Epistemic Arrogance in Healthcare Research and Practice
In my view, one problematic mindset embedded in healthcare research and practice is epistemic arrogance. This does not mean that healthcare professionals or researchers consciously intend to be arrogant or dismissive of other forms of knowledge; that is rarely the case. Rather, due to complex historical and sociological factors, there exists a widespread hierarchy of knowledge in which knowledge from the “hard sciences” is valued far more highly than knowledge from the social sciences or humanities. Additionally, the health sciences—especially the medical profession—have enjoyed a long-standing social and symbolic privilege. This dates back centuries, even millennia, to times when the power to heal was closely tied to divine authority.
In essence, epistemic arrogance is the belief that one’s own knowledge (or the knowledge one recognizes as valid) is sufficient, and that nothing important can be learned from fields one does not understand or respect. In other words, this mindset not only fails to build bridges across disciplines, but may also destroy any existing bridges.
Consequences of Epistemic Arrogance
The problem with epistemic arrogance is not only that it can lead to epistemic injustice, but that it can also result in flawed scientific reasoning.

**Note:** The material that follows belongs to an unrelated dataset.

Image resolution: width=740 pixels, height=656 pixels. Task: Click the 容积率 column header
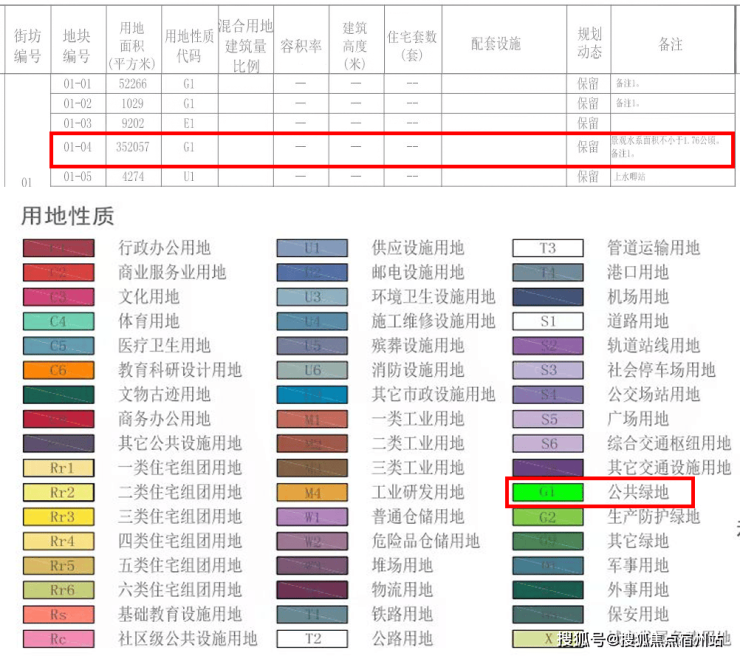point(300,45)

Life, society, and individuals are all profoundly complex; it is impossible to understand them in depth from any single perspective. We need to connect different pieces of information—often written in very different “languages” (for instance, the language of mathematics versus the language of history)—and that task is far from easy. It is more comfortable to stay within one field. However, solving complex problems requires us to create bridges between disciplines and to support those who serve as links between different worlds of knowledge. This is why, in the twentieth century, interdisciplinary and transdisciplinary research became so important. Indeed, increased cooperation among scientific fields has led to incredible discoveries and technological innovations.
Yet the separation between the life sciences and the social sciences remains problematic. Epistemic arrogance perpetuates the stereotype that qualitative data is less important or relevant than quantitative data, and that only numerical evidence can persuade governments to implement certain public policies. In the context of obstetric violence, this arrogance contributes to a disregard for information obtained from women’s personal narratives about their experiences in healthcare settings during pregnancy, birth, and postpartum.

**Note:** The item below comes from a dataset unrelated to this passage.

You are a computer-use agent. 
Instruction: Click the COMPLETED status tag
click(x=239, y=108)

Obstetric Violence: A Complex Concept with Lasting Impact
Obstetric violence is a complex concept, and work on defining and understanding it is only just beginning. Trying to measure obstetric violence or capture it in a single quantitative indicator is extremely difficult, and even in legal contexts the use of the term is challenging. Nonetheless, these two words—”obstetric violence”—have become an increasingly powerful vehicle for articulating certain experiences that women around the world have endured during pregnancy and childbirth, experiences that often leave long-lasting consequences.
Embracing Epistemic Humility
Overcoming epistemic arrogance and fostering the curiosity needed for scientific inquiry requires adopting the virtue of epistemic humility. This means recognizing that no matter how much a person knows, it is impossible to know everything. More importantly, it means acknowledging that one cannot know what another person has gone through without listening to that person’s account.
Epistemic humility is indispensable for cultivating an open, unbiased attitude toward listening. Such an attitude is urgently needed in healthcare research and practice in order to open up a more horizontal dialogue about the concept of obstetric violence—a concept that is difficult, complex, and still evolving, yet undeniably useful.